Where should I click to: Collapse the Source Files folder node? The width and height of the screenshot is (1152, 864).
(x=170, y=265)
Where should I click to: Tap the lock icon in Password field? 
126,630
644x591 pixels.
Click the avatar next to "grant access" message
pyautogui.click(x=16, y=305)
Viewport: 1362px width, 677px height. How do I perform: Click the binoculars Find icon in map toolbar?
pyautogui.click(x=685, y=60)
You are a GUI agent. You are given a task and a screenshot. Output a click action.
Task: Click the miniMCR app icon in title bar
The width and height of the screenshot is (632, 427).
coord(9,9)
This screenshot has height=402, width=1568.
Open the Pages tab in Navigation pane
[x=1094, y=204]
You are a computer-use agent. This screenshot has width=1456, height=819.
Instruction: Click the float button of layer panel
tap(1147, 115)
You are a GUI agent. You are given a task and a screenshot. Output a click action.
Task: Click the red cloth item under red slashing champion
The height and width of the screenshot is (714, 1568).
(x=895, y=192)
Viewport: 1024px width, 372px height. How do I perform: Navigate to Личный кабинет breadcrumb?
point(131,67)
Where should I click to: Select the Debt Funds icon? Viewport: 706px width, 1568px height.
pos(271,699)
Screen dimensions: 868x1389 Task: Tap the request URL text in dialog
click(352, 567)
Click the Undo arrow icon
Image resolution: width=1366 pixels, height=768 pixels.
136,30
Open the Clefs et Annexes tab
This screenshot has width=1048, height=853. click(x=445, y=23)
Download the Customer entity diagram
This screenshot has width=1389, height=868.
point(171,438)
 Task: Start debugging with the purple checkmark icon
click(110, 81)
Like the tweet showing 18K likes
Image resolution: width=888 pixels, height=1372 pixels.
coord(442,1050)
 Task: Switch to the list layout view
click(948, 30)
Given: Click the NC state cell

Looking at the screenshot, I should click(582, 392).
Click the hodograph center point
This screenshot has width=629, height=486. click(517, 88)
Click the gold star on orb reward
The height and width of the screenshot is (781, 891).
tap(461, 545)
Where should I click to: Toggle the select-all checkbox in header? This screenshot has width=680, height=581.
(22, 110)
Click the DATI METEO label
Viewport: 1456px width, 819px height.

○ ○ ○

REQUIRED WORK
For each record above, output it exactly as written.

RESULT FOR THIS EXERCISE
Where should I click to: Collapse the Source Files folder node? The width and height of the screenshot is (1152, 864).
(x=170, y=265)
Where should I click to: Tap the lock icon in Password field? 
126,630
644x591 pixels.
Click the avatar next to "grant access" message
pyautogui.click(x=16, y=305)
Viewport: 1362px width, 677px height. How do I perform: Click the binoculars Find icon in map toolbar?
pyautogui.click(x=685, y=60)
You are a GUI agent. You are given a task and a screenshot. Output a click action.
Task: Click the miniMCR app icon in title bar
The width and height of the screenshot is (632, 427).
coord(9,9)
This screenshot has height=402, width=1568.
Open the Pages tab in Navigation pane
[x=1094, y=204]
You are a computer-use agent. This screenshot has width=1456, height=819.
Instruction: Click the float button of layer panel
tap(1147, 115)
You are a GUI agent. You are given a task and a screenshot. Output a click action.
Task: Click the red cloth item under red slashing champion
The height and width of the screenshot is (714, 1568).
(x=895, y=192)
Viewport: 1024px width, 372px height. How do I perform: Navigate to Личный кабинет breadcrumb?
point(131,67)
Where should I click to: Select the Debt Funds icon? Viewport: 706px width, 1568px height.
pos(271,699)
Screen dimensions: 868x1389 Task: Tap the request URL text in dialog
click(352, 567)
Click the Undo arrow icon
Image resolution: width=1366 pixels, height=768 pixels.
136,30
Open the Clefs et Annexes tab
This screenshot has width=1048, height=853. click(x=445, y=23)
Download the Customer entity diagram
This screenshot has width=1389, height=868.
point(171,438)
 Task: Start debugging with the purple checkmark icon
click(110, 81)
Like the tweet showing 18K likes
Image resolution: width=888 pixels, height=1372 pixels.
coord(442,1050)
 Task: Switch to the list layout view
click(948, 30)
Given: Click the NC state cell

Looking at the screenshot, I should click(582, 392).
Click the hodograph center point
This screenshot has width=629, height=486. click(517, 88)
Click the gold star on orb reward
The height and width of the screenshot is (781, 891).
tap(461, 545)
Where should I click to: Toggle the select-all checkbox in header? This screenshot has width=680, height=581.
(22, 110)
Click the DATI METEO label
Viewport: 1456px width, 819px height.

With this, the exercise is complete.